Deux autres « zones à risque », avec des taux de contaminants élevés, se trouvent même sur la rive sud du lac Osisko, à quelque deux kilomètres de l’usine.

Les secteurs où les taux de contaminants mesurés dans la neige se sont révélés les plus élevés se trouvent dans le corridor des vents dominants, qui charrient les contaminants rejetés dans l’air par la Fonderie Horne, précise M. Green.

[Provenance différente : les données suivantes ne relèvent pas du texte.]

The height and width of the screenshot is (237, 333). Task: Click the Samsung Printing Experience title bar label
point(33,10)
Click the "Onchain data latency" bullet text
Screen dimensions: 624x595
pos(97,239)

Zone tampon « insuffisante »

La zone tampon ne permettra donc pas d’assurer une protection suffisante de la population vivant dans les quartiers environnants, conclut Mères au front, qui exhorte à nouveau le gouvernement Legault à se montrer plus exigeant envers la Fonderie Horne.

L’organisation réclame que l’entreprise appartenant à la multinationale anglo-suisse de négoce Glencore soit assujettie dès cette année à une concentration maximale d’arsenic dans l’air de 15 nanogrammes par mètre cube (ng/m⁠3) plutôt qu’à la fin de 2027, comme le prévoit l’autorisation ministérielle délivrée par Québec en mars 2023 – la norme québécoise est quant à elle de 3 ng/m⁠3.

Lisez l’article « Rejets de contaminants : Québec serre la vis à la Fonderie Horne »

Mères au front a d’ailleurs livré un échantillon de neige fondue de Rouyn-Noranda au bureau du premier ministre François Legault et à certains de ses ministres pour marteler son message.

Dans une déclaration écrite transmise aux médias, la Fonderie Horne a indiqué qu’elle ne ferait pas de commentaire sur les analyses de neige, « ne connaissant pas la méthodologie et les résultats détaillés de cette étude », mais s’est dite sensible « aux préoccupations des membres de la communauté ».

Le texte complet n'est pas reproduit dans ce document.